BERITA BANJAR, PASUNDANNEWS.COM – Dinas Pendidikan dan Kebudayaan (Disdikbud) Kota Banjar melalui Bidang Pendidikan Anak Usia Dini (PAUD) tengah memastikan akurasi data sebanyak 1.500 anak usia 5-6 tahun yang terputus pendidikan.
Data ini berasal dari catatan Pusat Data dan Informasi (Pusdatin) Kementerian Pendidikan tahun 2024.
Data tersebut menunjukkan adanya 1.500 siswa di Kota Banjar yang terhenti pendidikannya, sehingga dilakukan verifikasi dan penanganan yang tepat.
Kepala Disdik Kota Banjar, H. Kaswad, menyatakan bahwa langkah ini menjadi prioritas dalam rangka menekan angka putus sekolah.
“Jika data ini valid, kami akan mendorong anak-anak kembali ke sekolah formal.

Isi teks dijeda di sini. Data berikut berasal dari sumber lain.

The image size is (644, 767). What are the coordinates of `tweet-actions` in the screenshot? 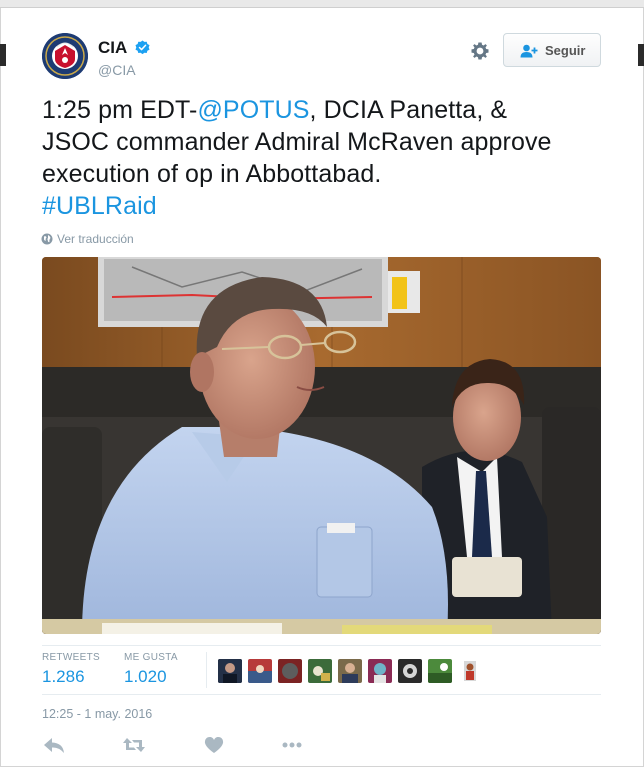 It's located at (192, 746).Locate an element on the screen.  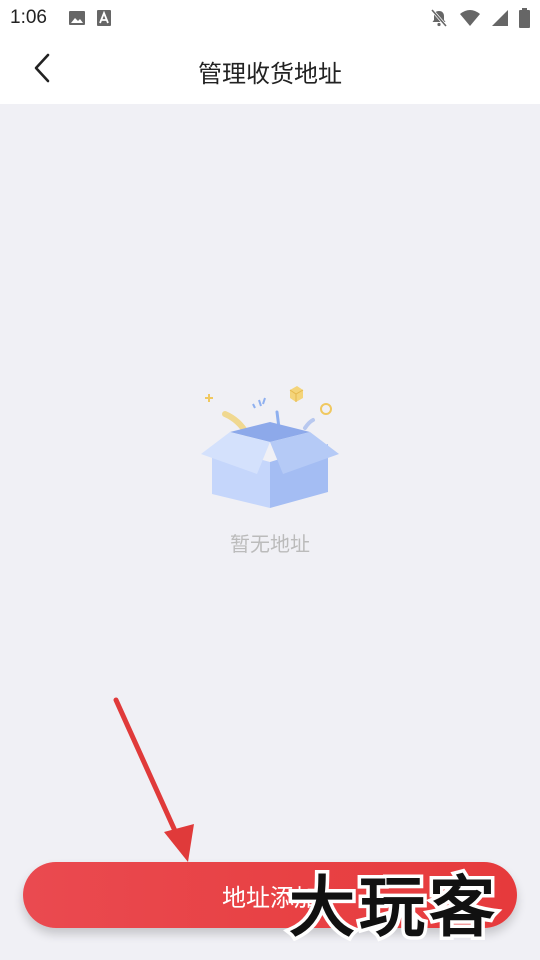
image-icon is located at coordinates (77, 20).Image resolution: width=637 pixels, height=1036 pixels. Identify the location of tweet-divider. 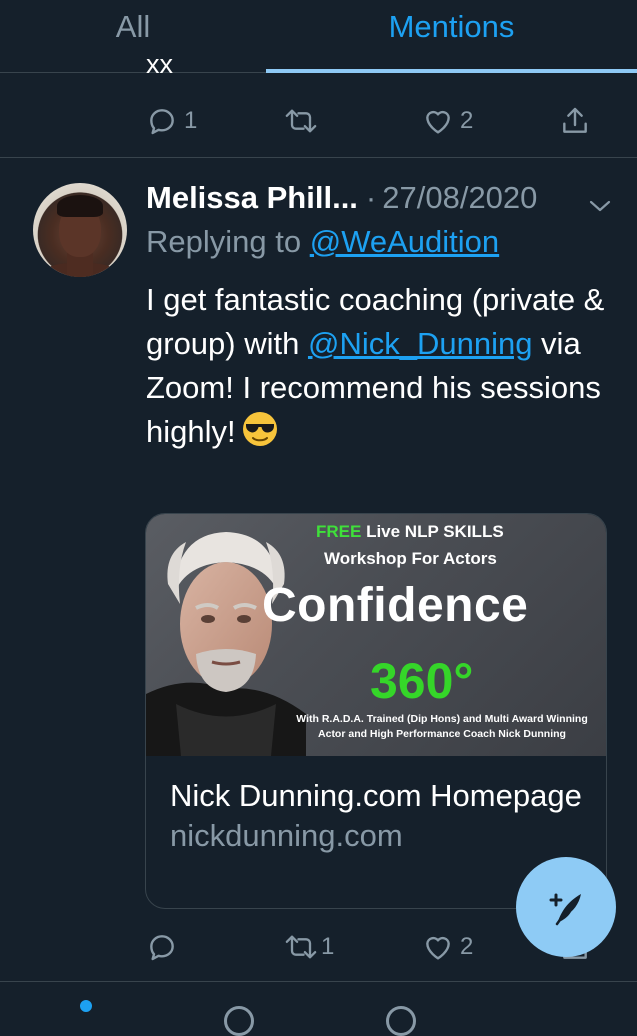
(318, 158). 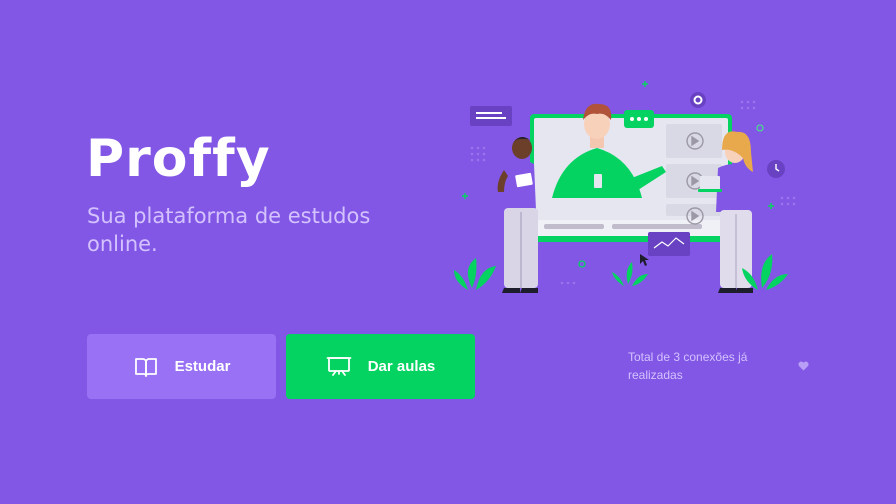 What do you see at coordinates (229, 230) in the screenshot?
I see `tagline: Sua plataforma de estudos online.` at bounding box center [229, 230].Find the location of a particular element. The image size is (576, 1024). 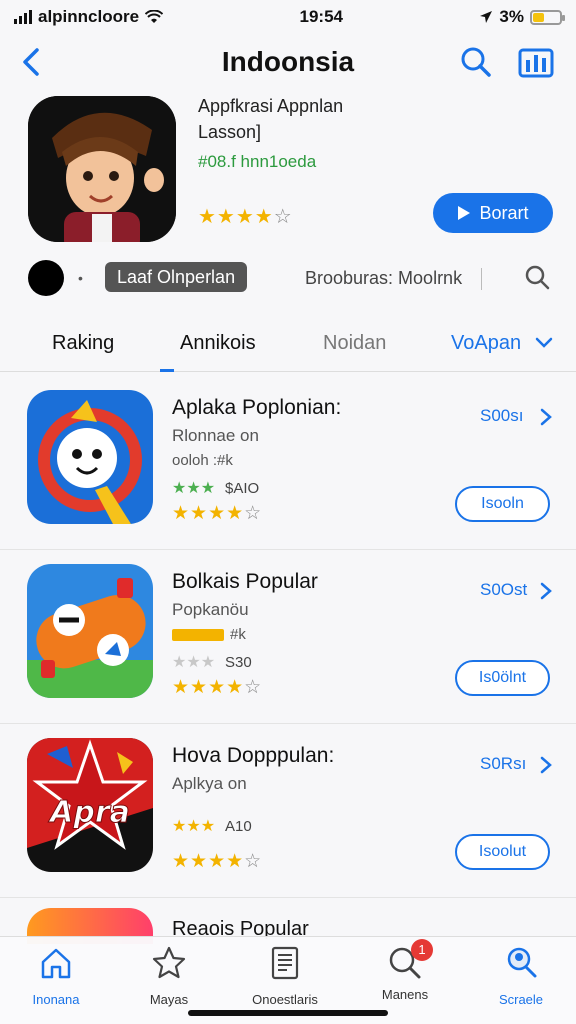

Bila tidak memungkinkan, alternatifnya bergabung dengan Pusat Kegiatan Belajar Masyarakat (PKBM),” ujarnya Kaswad, Rabu (11/6/2025).
Ia menambahkan, verifikasi ini merupakan bagian dari strategi pemetaan dan percepatan penanganan pendidikan inklusif, khususnya bagi anak-anak dari kelompok rentan.
Hal ini juga bertujuan meningkatkan Angka Partisipasi Murni (APM) dan Angka Partisipasi Sekolah (APS) di Kota Banjar.
Disdik menetapkan target penanganan terhadap 680 anak yang tersebar di empat kecamatan se-Kota Banjar.
Kegiatan ini juga melibatkan kepala desa, lurah, Ketua IGTKI, Himpaudi, dan Bunda PAUD agar sinergi di lapangan dapat berjalan optimal.
Sebagai tindak lanjut, Disdikbud Banjar berencana meluncurkan program pendampingan khusus pada Juli 2025 yang mencakup pendataan ulang secara door-to-door serta sosialisasi manfaat pendidikan dasar kepada orang tua.
Upaya ini diharapkan dapat memulihkan hak pendidikan bagi anak-anak yang terputus sekolah dan memastikan mereka mendapatkan akses pendidikan yang layak demi masa depan yang lebih baik.